# Am I using beco butterfly 2 wrong? Would ergo be better?



## hasya (Jun 27, 2010)

Hello all, I have a 6 mo. old daughter. On Saturday, I purchased a beco butterfly II, mainly because of the pouch like thing in which baby sits and also, it felt like I couldn't even tell that she was in it in the store model. We came home in the organic cotton version and boy, it feels so miserable in the front carry. I am only 5'3", and the waist band keeps interfering with my legs movement, the straps are too close to my underarms (I have tried to tighten and loosen it; moved the chest clip up and down, tightened, loosened it, tightened, loosened waist band, raised, lowered it), and I don't feel like it is heavy but there is something distinctly uncomfortable. We tried the ergo on too, but I was sold on the longer body of the beco, thinking that it'll last us for longer.
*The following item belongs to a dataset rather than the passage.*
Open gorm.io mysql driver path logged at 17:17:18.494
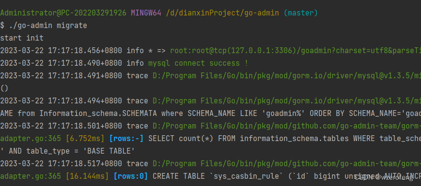Viewport: 421px width, 186px height. point(287,101)

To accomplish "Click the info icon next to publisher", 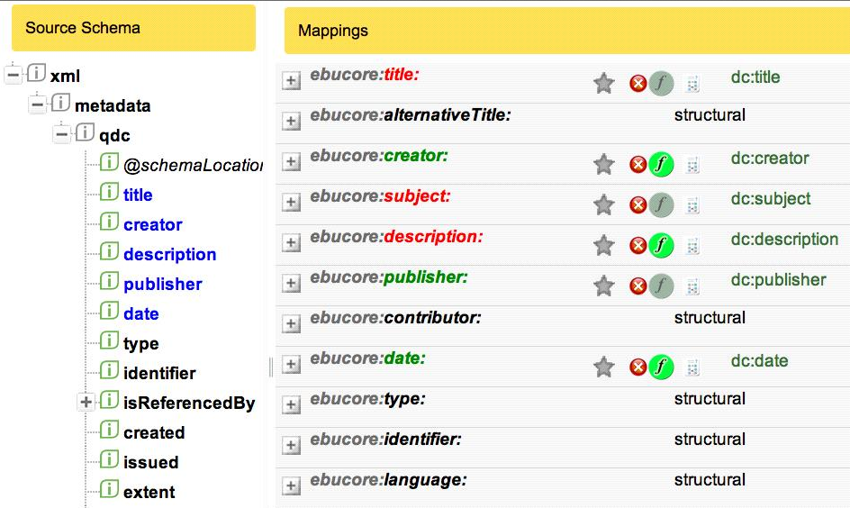I will click(109, 281).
DD keeps pulling back from me to look around and up into my face and that isn't helping. I used a bjorn before and it was so high that she couldn't pull away from me that far. Also, in the beco, when I sit down, she can literally go backwards far enough to be almost perpendicular to my torso or in my lap! I mainly bought it for when I go on a metro (there aren't elevators, only stairs and/or narrow escalators) or a bus, because our city mini takes up so much space on a bus. If I can't sit in it, we have a problem! Plus, she fell asleep in it today, and carrying back a Dr. Bronner's soap bottle and holding her head - I was wishing that I had never left home, like Dorothy. Also, I wish the padded portion of the straps extends further.

Am I doing something wrong? Is this a known problem? What can I do to fix it? I am planning to go back to the store sometime this week and exchanging it. But what to exchange for? They don't take returns.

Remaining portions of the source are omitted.